SELECTED EXCERPT.
The Constructivist said...

Any comments on this critique of common fallacies by geneticists?

The Constructivist said...

Definitely recommend reading a chapter of Wade (my public library had a copy, so I grabbed it), a chapter of Olsen, and a chapter of Reardon this summer. Quite informative and the differences are quite revealing. TM, I think you were too quick to dismiss Olsen based on a quote or two on a website. His book is older than Wade's and not as detailed or well-organized, but seeing how two major science reporters summarize and speculate on recent findings, where they agree and disagree, how they present debates within and across fields shows how in flux things are. Reardon's analysis of that flux is exemplary, despite her focus on earlier debates for most of the book.

The Constructivist said...

O, you might find this analysis of evolution allusions in recent NY Times pieces interesting.

The Objectivist said...

From Darth Quixote

I mean, I used to be a committed "anti-racist" in college (to the extent of haranguing my parents) before I learned about IQ and so on.

Yes! I used to be the same way. I constantly lectured people about racism and the plight of the disadvantaged--my friends, my parents, everyone. And I didn't just talk the talk. Like GC, I spent literally hundreds (perhaps thousands) of hours devoted to assisting poor minorities.

SUPPLIED MATERIAL.
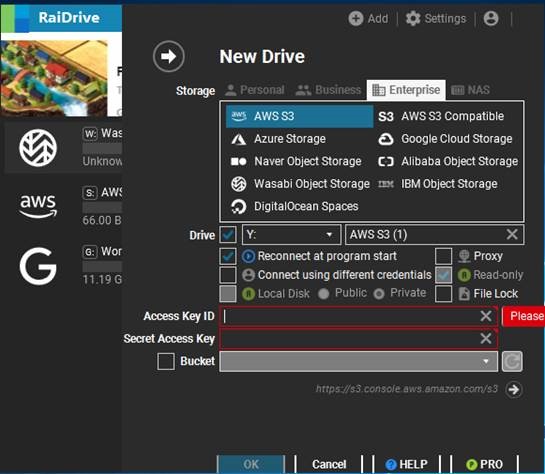Enable the File Lock checkbox
Viewport: 545px width, 474px height.
click(444, 294)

YOUR ASSIGNMENT. Decide whether each statement agrees with the comment thread, answering yes or no and quoting the words that decide it: (a) The Constructivist got a copy of Wade from a public library. (b) The Constructivist says Olsen's book is newer than Wade's. (c) The Constructivist says Reardon focuses on recent debates for most of the book. The material comes from a separate source and is unrelated to the text.

WRITTEN SOLUTION.
(a) Yes: "my public library had a copy, so I grabbed it"
(b) No: "His book is older than Wade's"
(c) No: "despite her focus on earlier debates for most of the book"